1) You are not "porting", you are "building a port."

When used as a noun, "port" describes a 3rd party application. When used as a verb, "porting" is the act of creating a usable application from source code built to run on another OS. e.g.: "Samba has already been ported to OpenBSD. It was ported in 1997. The port became part of the tree in November of that year."

2) I will risk repeating what I told you already. USE PACKAGES.

e.g.:

# export PKG_PATH=ftp://rt.fm/pub/OpenBSD/4.3/packages/i386/
# pkg_add -iv samba

Read FAQ 15, again. Pay particular attention to FAQ 15.4.6:
Quote:
15.4.6 - What should I use: packages or ports?

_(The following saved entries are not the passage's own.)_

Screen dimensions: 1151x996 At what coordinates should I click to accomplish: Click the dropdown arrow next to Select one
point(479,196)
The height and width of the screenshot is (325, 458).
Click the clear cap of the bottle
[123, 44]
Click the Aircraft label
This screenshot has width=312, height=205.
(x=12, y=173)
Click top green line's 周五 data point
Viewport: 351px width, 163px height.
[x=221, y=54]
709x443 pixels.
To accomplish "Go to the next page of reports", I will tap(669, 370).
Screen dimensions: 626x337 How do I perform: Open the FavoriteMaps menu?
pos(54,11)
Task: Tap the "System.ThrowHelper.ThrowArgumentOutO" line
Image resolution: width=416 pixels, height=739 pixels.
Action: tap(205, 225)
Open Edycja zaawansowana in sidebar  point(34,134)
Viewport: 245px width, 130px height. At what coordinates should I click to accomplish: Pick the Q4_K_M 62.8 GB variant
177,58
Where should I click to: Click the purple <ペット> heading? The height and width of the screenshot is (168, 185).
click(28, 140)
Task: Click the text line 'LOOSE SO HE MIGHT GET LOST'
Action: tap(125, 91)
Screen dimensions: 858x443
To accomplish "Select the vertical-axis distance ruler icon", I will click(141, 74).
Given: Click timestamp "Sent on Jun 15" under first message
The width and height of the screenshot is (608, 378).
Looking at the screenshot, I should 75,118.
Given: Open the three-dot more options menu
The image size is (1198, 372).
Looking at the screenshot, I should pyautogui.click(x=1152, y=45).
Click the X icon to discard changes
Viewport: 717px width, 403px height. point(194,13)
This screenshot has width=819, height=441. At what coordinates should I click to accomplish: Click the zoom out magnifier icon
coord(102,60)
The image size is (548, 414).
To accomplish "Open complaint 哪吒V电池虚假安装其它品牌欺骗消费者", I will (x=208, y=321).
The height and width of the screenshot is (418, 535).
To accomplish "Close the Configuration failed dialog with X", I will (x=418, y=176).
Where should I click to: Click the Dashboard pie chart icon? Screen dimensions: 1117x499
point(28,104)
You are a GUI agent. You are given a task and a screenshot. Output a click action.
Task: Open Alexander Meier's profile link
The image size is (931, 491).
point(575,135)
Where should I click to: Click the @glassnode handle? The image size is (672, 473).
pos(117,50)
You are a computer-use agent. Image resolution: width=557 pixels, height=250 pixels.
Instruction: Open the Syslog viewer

In general, you are highly advised to use packages over building an application from ports. The OpenBSD ports team considers packages to be the goal of their porting work, not the ports themselves. Building a complex application from source is not trivial. Not only must the application be compiled, but the tools used to build it must be built as well. Unfortunately, OpenBSD, the tools, and the application are all evolving, and often, getting all the pieces working together is a challenge. Once everything works, a revision in any of the pieces the next day could render it broken. Every six months, as a new release of OpenBSD is made, an effort is made to test the building of every port on every platform, but during the development cycle it is likely that some ports will break.
In addition to having all the pieces work together, there is just the matter of time and resources required to compile some applications from source. A common example is CVSup, a tool commonly used to track the OpenBSD source tree. To install CVSup on a moderately fast system with a good Internet connection may take only about ten seconds -- the time required to download and unpack a single 779kB package file. In contrast, building CVSup on the same machine from source is a huge task, requiring many tools and bootstrapping a compiler, taking almost half an hour on the same machine. Other applications, such as Mozilla or KDE may take hours and huge amounts of disk space and RAM/swap to build. Why go through this much time and effort, when the programs are already compiled and sitting on your CD-ROM or FTP mirror, waiting to be used?
Of course, there are a few good reasons to use ports over packages in some cases:
  • Distribution rules prohibit OpenBSD from distributing a package.
  • You wish to modify or debug the application or study its source code.
  • You need a flavor of a port that is not built by the OpenBSD ports team.
  • You wish to alter the directory layout (i.e. modifying PREFIX or SYSCONFDIR).
However, for most people and most applications, using packages is a much easier, and definitely the recommended way of adding applications to an OpenBSD system.